View Full Version : It Was Nothing
munkinhead
03-26-2011, 12:45 PM
I have a question
that has nothing to do
with poetry.
I have an answer that
has nothing
to do with questions.
I have a loneliness that has
nothing
to do with home.
I have nothing
that has nothing to do
with poetry.
everyadventure
03-26-2011, 01:20 PM
Goodness, where did you COME from? Your poetry is fantastic! The line I wish I'd written: "I have a loneliness that has / nothing / to do with home."
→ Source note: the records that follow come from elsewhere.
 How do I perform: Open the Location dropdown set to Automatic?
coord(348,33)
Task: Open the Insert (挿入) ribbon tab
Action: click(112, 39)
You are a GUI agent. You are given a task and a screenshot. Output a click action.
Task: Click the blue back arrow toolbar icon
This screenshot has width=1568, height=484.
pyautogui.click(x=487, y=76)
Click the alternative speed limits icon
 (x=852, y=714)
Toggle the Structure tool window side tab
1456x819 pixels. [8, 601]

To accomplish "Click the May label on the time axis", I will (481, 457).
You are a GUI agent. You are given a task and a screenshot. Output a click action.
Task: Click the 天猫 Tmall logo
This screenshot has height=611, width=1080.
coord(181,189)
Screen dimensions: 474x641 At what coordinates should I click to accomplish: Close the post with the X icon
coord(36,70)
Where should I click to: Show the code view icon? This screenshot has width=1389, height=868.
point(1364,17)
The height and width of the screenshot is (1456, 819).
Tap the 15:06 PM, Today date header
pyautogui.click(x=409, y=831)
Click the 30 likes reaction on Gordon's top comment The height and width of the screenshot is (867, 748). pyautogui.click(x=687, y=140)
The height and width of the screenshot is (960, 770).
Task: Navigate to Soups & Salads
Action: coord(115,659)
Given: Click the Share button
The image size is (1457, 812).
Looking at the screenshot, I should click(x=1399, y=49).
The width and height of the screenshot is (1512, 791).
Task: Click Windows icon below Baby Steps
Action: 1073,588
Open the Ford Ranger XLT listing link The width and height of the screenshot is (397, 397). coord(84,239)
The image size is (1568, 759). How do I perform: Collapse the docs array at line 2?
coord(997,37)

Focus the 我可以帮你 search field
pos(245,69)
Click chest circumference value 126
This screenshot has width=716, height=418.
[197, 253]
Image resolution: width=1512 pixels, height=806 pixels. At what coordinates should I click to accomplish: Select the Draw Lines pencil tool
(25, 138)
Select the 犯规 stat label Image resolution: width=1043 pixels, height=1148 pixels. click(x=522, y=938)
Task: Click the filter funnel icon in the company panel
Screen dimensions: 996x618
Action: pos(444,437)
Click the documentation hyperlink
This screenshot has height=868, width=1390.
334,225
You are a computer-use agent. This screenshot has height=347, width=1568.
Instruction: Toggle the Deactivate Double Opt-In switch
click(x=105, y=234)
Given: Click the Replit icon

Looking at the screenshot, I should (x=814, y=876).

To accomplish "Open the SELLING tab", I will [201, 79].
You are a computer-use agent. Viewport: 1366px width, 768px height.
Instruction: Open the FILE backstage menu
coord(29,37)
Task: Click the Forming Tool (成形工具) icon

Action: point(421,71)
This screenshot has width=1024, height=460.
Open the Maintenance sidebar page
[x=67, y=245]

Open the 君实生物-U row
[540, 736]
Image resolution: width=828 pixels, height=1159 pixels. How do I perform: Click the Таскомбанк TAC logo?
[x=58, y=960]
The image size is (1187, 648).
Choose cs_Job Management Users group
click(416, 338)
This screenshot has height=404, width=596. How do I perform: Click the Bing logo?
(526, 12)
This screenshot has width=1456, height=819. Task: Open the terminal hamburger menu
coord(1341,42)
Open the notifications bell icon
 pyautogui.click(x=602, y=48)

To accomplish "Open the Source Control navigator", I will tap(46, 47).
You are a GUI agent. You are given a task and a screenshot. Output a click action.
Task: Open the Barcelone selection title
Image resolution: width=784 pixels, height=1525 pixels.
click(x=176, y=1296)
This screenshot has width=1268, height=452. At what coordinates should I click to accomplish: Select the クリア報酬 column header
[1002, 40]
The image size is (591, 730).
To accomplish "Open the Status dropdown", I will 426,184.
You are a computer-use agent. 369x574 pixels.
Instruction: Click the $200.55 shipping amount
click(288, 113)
This poem has an echo that I'll be hearing for the rest of the day...
_Shannon_
03-26-2011, 01:41 PM
Like it a lot....like ea..I love that stnaza about loneliness and home.
Delta40
03-26-2011, 05:32 PM
I love this sense of shedding self-knowledge for all to see.
deryk
03-26-2011, 05:51 PM
This racked my brain nicely.
Bar22do
03-27-2011, 05:53 AM
Well written, good!, and -
I have a loneliness that has
nothing
to do with home.
is great. It has a touch that has nothing to do with lack of poetry. :)
Best of all, from Bar
blank|verse
03-27-2011, 03:13 PM
Very nice use of anaphora - the repetition of a word or phrase at the start of (here) each stanza - which gives the piece rhetorical and rhythmic control.
The 'riddling' content works very well also. Good one.
MorpheusSandman
03-28-2011, 04:39 AM
A very succinct but intellectually provocative piece. Proof of how well-controlled minimalism and rhetoric can make profound poetry out of the simplest of words and structures. Very nice.